К Кейт она относилась с заботливым сочувствием. Они обе частенько полуночничали. Раньше, в прошлой жизни, Кейт спала безмятежным сном, каким спят только дети, и никогда не жаловалась на бессонницу. Кошмары начались после суда. Ей снился один и тот же страшный сон: незнакомый сад, осиротевшие родители преследуют их и вот-вот нагонят. Кейт стала спать чутко и настороженно, что называется, вполглаза. Как заяц, который, подчиняясь главному инстинкту — инстинкту самосохранения, ни на миг не забывает об опасности, подстерегающей его на каждом шагу. Эдди и Кейт нередко засиживались до утра, болтая о том о сем, пока все спят. Эдди держалась с ней покровительственно, Кейт казалась ей молодой и доверчивой, ей нравилась ее скромность. Молчание Кэйт пробудило у Эдди подозрение, и она направила ей в лицо луч света.
— Эй, это ты, что ли, вопила во всю глотку?
Кейт отвернула лицо к стене. Через минуту она услышала поворот ключа в замке.
— Ну, что такое, глупенькая? Разве так можно?
По-мужски сильная рука, с которой не поспоришь, обхватила ее за спину. Кейт очутилась на кровати. Эдди, не убирая руки, присела рядом. Кейт внутренне напряглась. Хриплый прокуренный шепот охранницы источал запах мятной жвачки.
— Ты ничего больше не могла придумать? Что с тобой творится, малышка?
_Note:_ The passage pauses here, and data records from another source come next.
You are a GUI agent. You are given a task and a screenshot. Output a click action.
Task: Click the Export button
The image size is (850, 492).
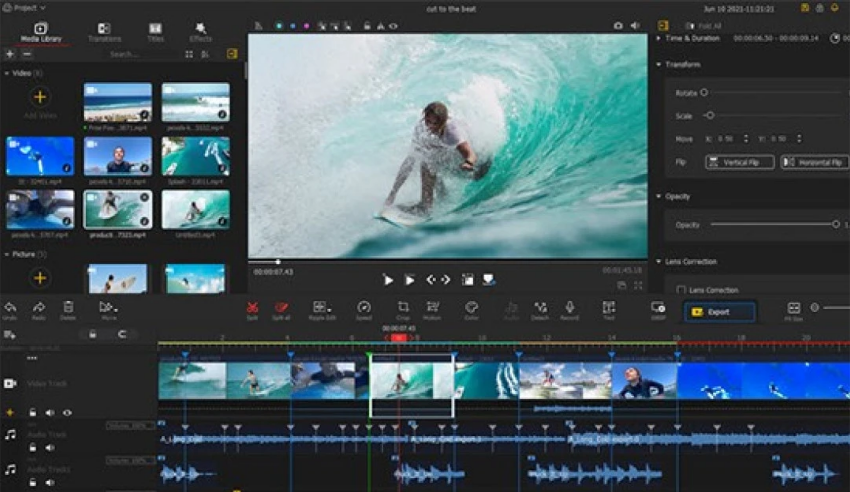[x=719, y=312]
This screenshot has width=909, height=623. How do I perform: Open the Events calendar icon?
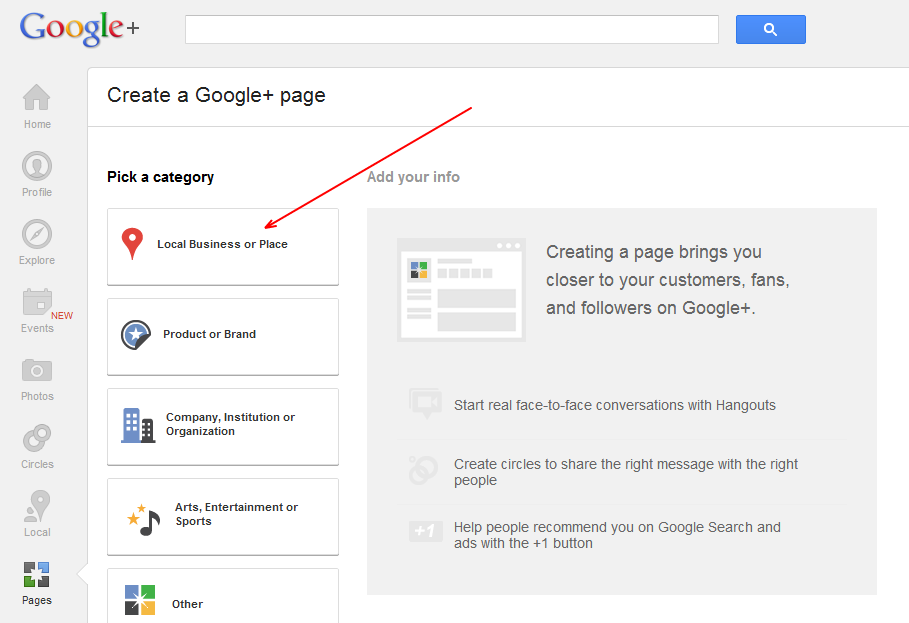point(37,310)
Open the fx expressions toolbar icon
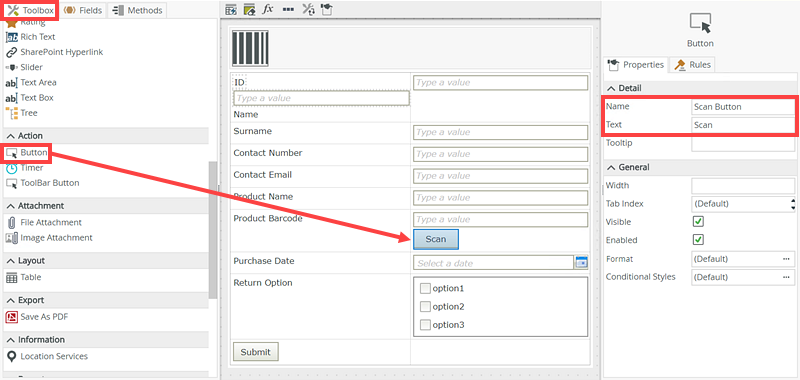Image resolution: width=800 pixels, height=380 pixels. pos(268,9)
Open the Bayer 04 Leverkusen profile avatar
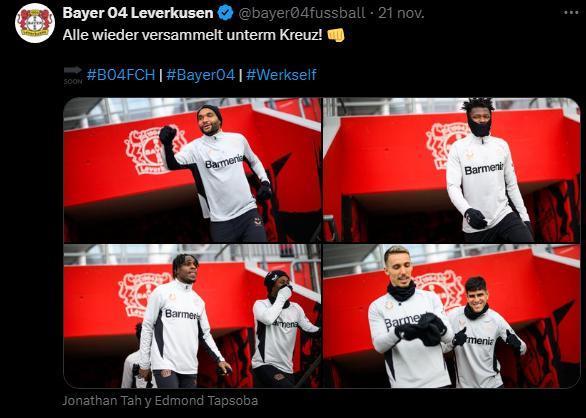Image resolution: width=586 pixels, height=418 pixels. (35, 23)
Кейт захотелось рассмеяться — она была сантиметров на тридцать выше Эдди. Но вместо смеха у нее вышло жалкое всхлипывание. Кейт разрыдалась, она плакала навзрыд на плече Эдди, беззвучно сотрясаясь всем телом. Эдди по-матерински ласково утешала ее.
Кейт и не помнила, когда кто-то прикасался к ней в последний раз. В ее семье никто никогда не прикасался друг к другу. Ее родители не демонстрировали своих чувств, лишь иногда отец, когда они были совсем маленькими, похлопывал по плечу или целовал в щеку.
Где-то в тайниках ее памяти, где похоронены воспоминания, прах которых ей совсем не хотелось ворошить, ее обнимали мамины руки, она сидела, уткнувшись в ее плечо. Все это осталось в прошлой жизни, в забытом времени.
После ее больше никто не обнимал и не целовал, желая спокойной ночи. Никто больше не гладил ее по голове, никто не вытирал грязь, размазанную по щеке. Все годы, когда ребенок особенно нуждается в материнской ласке и нежности, хочет, чтобы его холили и лелеяли, утешали и уверяли в том, что он самый лучший и любимый, все эти годы Кейт провела в заточении маленькой камеры, в полной изоляции от внешнего мира.